L’Alzheimer spirituale lo percepisco nelle cosiddette – e sempre più diffuse – patologie della speranza: stanchezza e cinismo, dove vince la rassegnazione con il solito contorno misto di mediocrità. Stiamo diventando sonnacchiosi e intorpiditi, gente che rischia di predicare la speranza da disperati. Patologie della speranza sempre in agguato ogni volta che permettiamo che il volto di Cristo si eclissi dalla nostra vista.

L’alzheimer spirituale lo percepisco in quei confratelli che abbandonano la vita consacrata e missionaria con tutta naturalezza, anche dopo tanti anni, senza che questo supponga nessun dramma. Alcune decisioni – é vero – sono sofferte/pensate/libere... In tante altre, vedi confratelli che escono e... non lasciano niente, perché il loro cuore era da un’altra parte.

L’Alzheimer spirituale lo vedo nell’opera del nemico, lo spirito cattivo che turba le nostre coscienze, ammantando di paure il ministero del discepolo. E la paura ci fa sempre ritirare, in cerca di maggiore “sicurezze”, di protezioni...artificiali!

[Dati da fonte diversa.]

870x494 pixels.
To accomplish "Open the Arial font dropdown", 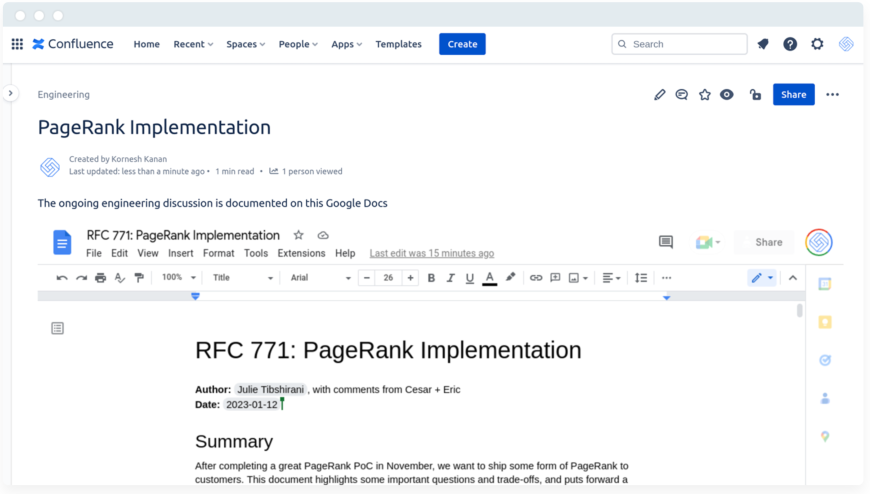I will coord(320,278).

L’Alzheimer spirituale lo vedo nell’opera dello spirito cattivo che crea tristezza. Questa tristezza “cattiva” fa leva sul primato che solitamente concediamo alle nostre opere, sulle quali ci incaponiamo... ritenendole l’unica chiave di volta della salvezza nostra e del mondo intero. Questo enorme travisamento vocazionale porta a ridurre la chiamata – con tutti i suoi valori – alla gratificazione di un rapido e superficiale senso di realizzazione personale. Sotto questo si cela un’attitudine antievangelica: cerchiamo di essere professionisti di ciò che dobbiamo fare al punto di rimanere dilettanti circa quanto il Signore ha fatto e fa! (Mario Antonelli). Ma il principio della vita cristiana e della vocazione missionaria giace in ciò che il Signore fa. Dobbiamo vigilare sulla raffinata opera dello spirito cattivo che rattrista convincendoci che la cosa essenziale é quello che noi “dobbiamo fare”, portandoci a dimenticare invece quello che il Signore, nel suo amore incondizionato, fa per noi e per tutti (à la esperienza di Conforti: in te Domine speravi....).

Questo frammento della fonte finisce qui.